(Stored data)
-*-

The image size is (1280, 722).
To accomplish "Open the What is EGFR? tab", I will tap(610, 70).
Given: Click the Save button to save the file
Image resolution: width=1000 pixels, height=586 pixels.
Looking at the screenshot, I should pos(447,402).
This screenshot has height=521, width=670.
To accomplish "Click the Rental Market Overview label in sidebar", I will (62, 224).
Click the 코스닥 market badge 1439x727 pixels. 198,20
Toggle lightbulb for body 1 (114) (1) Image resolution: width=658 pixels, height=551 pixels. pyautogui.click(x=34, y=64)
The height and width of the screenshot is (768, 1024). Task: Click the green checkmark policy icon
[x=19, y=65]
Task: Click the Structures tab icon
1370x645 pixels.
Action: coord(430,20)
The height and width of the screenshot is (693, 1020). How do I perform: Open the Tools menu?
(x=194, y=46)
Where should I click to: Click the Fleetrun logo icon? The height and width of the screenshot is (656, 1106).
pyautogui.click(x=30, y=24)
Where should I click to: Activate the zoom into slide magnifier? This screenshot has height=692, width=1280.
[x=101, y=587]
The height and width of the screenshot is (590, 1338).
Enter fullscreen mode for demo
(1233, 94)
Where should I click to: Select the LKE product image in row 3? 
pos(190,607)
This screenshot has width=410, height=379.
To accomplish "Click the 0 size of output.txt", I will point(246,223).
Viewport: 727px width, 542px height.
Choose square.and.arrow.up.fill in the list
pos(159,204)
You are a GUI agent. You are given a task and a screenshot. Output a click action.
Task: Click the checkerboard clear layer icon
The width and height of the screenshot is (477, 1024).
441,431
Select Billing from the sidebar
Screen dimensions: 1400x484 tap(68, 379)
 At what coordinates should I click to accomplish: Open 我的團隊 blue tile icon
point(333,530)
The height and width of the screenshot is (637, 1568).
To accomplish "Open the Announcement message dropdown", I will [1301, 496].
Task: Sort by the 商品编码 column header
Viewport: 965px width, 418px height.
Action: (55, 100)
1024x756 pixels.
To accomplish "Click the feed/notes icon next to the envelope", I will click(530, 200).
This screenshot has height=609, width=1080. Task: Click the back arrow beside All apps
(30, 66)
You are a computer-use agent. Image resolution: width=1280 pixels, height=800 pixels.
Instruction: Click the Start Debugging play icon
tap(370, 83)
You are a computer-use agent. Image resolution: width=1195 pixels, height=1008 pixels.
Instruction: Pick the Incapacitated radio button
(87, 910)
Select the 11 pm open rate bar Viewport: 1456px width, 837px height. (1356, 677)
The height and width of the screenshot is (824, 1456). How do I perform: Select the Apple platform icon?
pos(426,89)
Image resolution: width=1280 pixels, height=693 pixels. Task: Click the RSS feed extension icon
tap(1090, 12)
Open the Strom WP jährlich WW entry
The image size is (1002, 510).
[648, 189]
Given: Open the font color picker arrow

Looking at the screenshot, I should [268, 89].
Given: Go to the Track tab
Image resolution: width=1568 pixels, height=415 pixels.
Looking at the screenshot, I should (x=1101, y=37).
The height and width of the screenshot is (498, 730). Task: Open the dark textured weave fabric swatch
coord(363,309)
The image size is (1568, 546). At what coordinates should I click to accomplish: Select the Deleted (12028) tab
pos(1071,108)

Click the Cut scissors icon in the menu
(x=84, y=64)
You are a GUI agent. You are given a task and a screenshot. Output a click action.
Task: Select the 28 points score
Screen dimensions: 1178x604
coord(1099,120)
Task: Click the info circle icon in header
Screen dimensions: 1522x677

-*-

**WHAT YOU WILL DO:**
From the records above, pull out each line that has "header".

**FINISHED EXERCISE:**
Task: Sort by the 商品编码 column header
Task: Click the info circle icon in header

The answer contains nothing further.